**The task**
Give again the line that contains "You are a computer-use agent. Screen", plus every line after it to the end of the records, unchanged.

**Data**
------------------------------------------------

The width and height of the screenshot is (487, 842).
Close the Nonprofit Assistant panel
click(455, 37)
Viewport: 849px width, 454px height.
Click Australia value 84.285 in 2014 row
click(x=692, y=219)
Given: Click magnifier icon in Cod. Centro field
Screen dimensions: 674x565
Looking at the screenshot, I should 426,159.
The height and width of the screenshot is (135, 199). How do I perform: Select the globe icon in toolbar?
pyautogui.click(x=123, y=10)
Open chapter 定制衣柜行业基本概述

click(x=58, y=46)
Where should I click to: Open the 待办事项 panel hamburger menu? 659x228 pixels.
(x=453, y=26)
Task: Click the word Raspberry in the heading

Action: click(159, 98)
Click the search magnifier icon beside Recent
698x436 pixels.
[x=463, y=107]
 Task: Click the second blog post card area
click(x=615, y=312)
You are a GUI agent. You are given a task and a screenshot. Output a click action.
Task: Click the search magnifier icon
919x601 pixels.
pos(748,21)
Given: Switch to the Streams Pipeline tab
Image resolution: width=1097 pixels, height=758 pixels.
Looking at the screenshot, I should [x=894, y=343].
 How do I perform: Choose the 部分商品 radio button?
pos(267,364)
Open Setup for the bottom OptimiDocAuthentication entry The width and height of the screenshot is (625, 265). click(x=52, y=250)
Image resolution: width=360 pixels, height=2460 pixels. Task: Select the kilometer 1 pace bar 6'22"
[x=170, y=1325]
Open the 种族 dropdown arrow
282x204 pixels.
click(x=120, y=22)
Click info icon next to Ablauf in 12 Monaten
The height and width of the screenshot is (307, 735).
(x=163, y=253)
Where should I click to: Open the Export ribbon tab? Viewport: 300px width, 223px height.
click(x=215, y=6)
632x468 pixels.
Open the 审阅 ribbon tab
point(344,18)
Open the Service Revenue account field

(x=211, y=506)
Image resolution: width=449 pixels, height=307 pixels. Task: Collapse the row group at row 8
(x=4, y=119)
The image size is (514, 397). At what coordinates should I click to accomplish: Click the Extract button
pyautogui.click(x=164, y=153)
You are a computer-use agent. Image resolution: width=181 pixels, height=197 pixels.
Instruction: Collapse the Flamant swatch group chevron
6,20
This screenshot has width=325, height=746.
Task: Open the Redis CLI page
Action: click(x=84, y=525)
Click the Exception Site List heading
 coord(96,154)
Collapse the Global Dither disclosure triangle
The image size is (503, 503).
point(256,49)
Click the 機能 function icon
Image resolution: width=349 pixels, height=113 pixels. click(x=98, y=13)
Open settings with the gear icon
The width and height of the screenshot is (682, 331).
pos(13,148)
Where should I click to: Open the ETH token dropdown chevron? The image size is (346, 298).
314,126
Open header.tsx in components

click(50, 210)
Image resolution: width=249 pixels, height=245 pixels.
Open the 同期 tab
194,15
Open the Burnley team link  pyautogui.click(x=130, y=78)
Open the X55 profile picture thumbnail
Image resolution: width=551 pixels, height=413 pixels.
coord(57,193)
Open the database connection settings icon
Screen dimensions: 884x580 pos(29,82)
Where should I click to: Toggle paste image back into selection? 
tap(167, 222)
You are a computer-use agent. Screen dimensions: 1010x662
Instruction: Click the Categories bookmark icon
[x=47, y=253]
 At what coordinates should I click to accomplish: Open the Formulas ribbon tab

------------------------------------------------

**Solution**
You are a computer-use agent. Screen dimensions: 1010x662
Instruction: Click the Categories bookmark icon
[x=47, y=253]
 At what coordinates should I click to accomplish: Open the Formulas ribbon tab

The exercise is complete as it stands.